A quantitative and qualitative methodology has been used, although this chapter focuses on the quantitative part. This is a descriptive, correlational, and predictive study that seeks to know the degree of influence between variables, internal or external, that affect victimization.

3.1 Population and sample

The population is made up of all the inmates in the different Penitentiary Centers of Galicia (Spain) which, according to the latest statistics managed (General Council of the Judiciary, 2023), is made up of 3010 people, of which 2767 are men (92%) and 243 are women (8%).

The participating sample in this study is 509 subjects, the majority of which belong to the two large centers of Galicia: Teixeiro (A Coruña) and A Lama (Pontevedra). The sample represents 15.97% of the prison population of Galicia; 449 (92%) are men and 60 (8%) are women.

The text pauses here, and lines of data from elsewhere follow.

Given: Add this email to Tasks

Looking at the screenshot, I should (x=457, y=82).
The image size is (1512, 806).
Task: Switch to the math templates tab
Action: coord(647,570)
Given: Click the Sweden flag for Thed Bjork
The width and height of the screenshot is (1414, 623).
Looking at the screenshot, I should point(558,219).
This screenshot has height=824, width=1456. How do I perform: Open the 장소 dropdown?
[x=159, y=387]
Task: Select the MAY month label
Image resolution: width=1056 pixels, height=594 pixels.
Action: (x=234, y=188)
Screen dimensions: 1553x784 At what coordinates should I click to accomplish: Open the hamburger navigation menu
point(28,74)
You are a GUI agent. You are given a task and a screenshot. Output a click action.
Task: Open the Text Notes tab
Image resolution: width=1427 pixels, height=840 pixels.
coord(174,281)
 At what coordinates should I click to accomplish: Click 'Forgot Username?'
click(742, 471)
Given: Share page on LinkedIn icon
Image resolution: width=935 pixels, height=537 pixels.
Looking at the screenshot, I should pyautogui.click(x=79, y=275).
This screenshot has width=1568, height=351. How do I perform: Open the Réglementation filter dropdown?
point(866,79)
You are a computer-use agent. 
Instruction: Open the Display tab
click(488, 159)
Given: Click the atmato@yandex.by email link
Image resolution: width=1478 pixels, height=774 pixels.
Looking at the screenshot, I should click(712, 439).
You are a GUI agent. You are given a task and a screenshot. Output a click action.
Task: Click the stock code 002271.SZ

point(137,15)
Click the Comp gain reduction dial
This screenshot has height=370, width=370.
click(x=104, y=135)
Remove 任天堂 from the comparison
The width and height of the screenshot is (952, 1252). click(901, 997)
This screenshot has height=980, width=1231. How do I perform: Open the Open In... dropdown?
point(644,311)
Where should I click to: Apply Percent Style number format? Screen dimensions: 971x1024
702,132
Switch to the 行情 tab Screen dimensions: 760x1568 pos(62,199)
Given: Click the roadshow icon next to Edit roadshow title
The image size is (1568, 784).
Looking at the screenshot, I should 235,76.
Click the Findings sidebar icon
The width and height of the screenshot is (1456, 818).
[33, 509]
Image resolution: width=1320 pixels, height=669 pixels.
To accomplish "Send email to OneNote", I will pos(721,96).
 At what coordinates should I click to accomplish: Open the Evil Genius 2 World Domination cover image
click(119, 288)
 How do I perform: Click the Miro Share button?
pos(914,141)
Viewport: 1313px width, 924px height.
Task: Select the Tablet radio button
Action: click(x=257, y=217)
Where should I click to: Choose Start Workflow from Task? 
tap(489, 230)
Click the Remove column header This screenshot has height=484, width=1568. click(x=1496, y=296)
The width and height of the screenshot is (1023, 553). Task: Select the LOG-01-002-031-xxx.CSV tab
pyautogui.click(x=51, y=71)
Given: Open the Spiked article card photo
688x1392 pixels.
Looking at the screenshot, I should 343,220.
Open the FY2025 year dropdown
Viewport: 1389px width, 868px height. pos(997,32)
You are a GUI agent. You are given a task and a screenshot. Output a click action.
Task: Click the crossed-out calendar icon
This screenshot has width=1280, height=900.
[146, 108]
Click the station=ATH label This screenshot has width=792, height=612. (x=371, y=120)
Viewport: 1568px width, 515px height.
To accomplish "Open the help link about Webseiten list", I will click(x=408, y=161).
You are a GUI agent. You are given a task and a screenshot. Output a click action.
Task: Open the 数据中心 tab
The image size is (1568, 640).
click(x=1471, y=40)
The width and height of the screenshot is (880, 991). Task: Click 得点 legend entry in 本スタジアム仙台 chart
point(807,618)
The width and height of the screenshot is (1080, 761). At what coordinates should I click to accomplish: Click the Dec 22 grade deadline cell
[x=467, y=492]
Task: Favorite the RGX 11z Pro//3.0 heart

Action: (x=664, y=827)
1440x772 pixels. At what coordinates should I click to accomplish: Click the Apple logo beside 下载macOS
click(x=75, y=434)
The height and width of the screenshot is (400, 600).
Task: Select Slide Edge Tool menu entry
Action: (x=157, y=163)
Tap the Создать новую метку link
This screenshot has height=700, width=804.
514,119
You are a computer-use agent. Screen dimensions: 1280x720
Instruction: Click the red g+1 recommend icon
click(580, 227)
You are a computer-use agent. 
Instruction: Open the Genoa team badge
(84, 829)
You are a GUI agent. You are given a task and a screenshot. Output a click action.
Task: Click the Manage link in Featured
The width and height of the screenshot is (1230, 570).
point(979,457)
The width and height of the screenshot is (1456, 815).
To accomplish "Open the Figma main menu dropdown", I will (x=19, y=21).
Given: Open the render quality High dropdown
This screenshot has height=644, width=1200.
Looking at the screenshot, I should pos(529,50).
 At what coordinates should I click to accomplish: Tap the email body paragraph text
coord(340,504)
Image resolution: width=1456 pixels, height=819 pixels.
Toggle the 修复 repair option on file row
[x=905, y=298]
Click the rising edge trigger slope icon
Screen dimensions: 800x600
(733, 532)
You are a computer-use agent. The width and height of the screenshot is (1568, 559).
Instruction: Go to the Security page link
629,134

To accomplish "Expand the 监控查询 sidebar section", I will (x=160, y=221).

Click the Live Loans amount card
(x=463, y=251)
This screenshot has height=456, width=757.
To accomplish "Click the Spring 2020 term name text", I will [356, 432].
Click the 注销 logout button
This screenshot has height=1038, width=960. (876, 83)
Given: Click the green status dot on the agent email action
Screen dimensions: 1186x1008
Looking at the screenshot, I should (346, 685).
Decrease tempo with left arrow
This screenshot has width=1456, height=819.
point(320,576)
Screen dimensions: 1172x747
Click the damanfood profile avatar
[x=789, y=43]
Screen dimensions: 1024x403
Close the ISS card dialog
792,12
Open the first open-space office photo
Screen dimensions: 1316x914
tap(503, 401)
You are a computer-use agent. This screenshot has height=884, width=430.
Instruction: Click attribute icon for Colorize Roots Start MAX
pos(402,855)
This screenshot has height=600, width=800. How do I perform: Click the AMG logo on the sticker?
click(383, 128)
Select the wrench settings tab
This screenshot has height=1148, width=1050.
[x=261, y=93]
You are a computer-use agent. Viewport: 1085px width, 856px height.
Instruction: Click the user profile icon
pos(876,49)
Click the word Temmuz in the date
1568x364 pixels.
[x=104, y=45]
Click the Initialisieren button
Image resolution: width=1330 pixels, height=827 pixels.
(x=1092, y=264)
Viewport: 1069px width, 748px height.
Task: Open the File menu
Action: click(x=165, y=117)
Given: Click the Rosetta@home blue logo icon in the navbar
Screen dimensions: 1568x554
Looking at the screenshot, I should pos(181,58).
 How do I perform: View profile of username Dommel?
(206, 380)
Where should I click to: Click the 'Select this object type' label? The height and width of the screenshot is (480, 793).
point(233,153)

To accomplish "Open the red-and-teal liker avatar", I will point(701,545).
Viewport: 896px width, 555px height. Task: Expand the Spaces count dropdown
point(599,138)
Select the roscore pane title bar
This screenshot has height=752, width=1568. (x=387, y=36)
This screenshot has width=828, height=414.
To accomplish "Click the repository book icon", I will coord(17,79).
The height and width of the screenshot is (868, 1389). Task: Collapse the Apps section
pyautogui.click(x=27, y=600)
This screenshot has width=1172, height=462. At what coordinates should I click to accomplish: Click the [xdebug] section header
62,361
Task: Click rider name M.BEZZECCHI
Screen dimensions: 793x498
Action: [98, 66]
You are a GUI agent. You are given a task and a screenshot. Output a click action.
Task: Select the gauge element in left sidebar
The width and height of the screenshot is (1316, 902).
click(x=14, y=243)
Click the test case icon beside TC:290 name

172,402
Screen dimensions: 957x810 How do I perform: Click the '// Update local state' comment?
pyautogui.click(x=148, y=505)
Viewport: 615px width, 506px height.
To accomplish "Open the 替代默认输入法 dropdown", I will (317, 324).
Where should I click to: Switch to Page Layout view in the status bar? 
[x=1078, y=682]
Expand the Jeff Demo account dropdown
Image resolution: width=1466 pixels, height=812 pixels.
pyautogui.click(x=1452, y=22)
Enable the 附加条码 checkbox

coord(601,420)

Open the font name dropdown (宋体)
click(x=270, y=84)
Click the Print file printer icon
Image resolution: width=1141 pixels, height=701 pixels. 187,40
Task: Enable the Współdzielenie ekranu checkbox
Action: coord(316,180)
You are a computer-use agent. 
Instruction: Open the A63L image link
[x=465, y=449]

Here are collected all the people who have been able to complete all the data requested, leaving out some who did not manage to answer everything because they were on leave on the day of the survey, for having a vis-a-vis, for having had bad behavior, among other reasons.

The truth is that the population fluctuates so much that the sample is affected. The age is between 21 and 63 years, which represents an average of 40.05 years and a standard deviation of 9.454.

3.2 Instrument

The instrument applied is an ad hoc victimization scale that consists of two parts: sociodemographic data and victimization scale.

The victimization scale asked about the following facts: If you have been a victim of any conflictive situation at the center, if you have been robbed, physically harmed, assaulted, insulted, threatened, or sexually assaulted, where it happened, time period in which it occurred, number of times the victim has been a victim, number of people involved, whether the incident has been witnessed by an official, whether they have reported what happened to the authorities, whether they know an inmate who has been a victim, have been robbed, physically injured, assaulted, insulted, threatened, or sexually assaulted.

The answers are binary Yes or No.

3.3 Procedure

The procedure followed to carry out the collection of information was as follows:

  1. The person responsible for training at the Penitentiary Centers of Galicia was contacted and provided, for dissemination, with a cover letter with the objectives of the study, the data to be collected and the informed consent model to be completed by those people who, voluntarily, would like to collaborate.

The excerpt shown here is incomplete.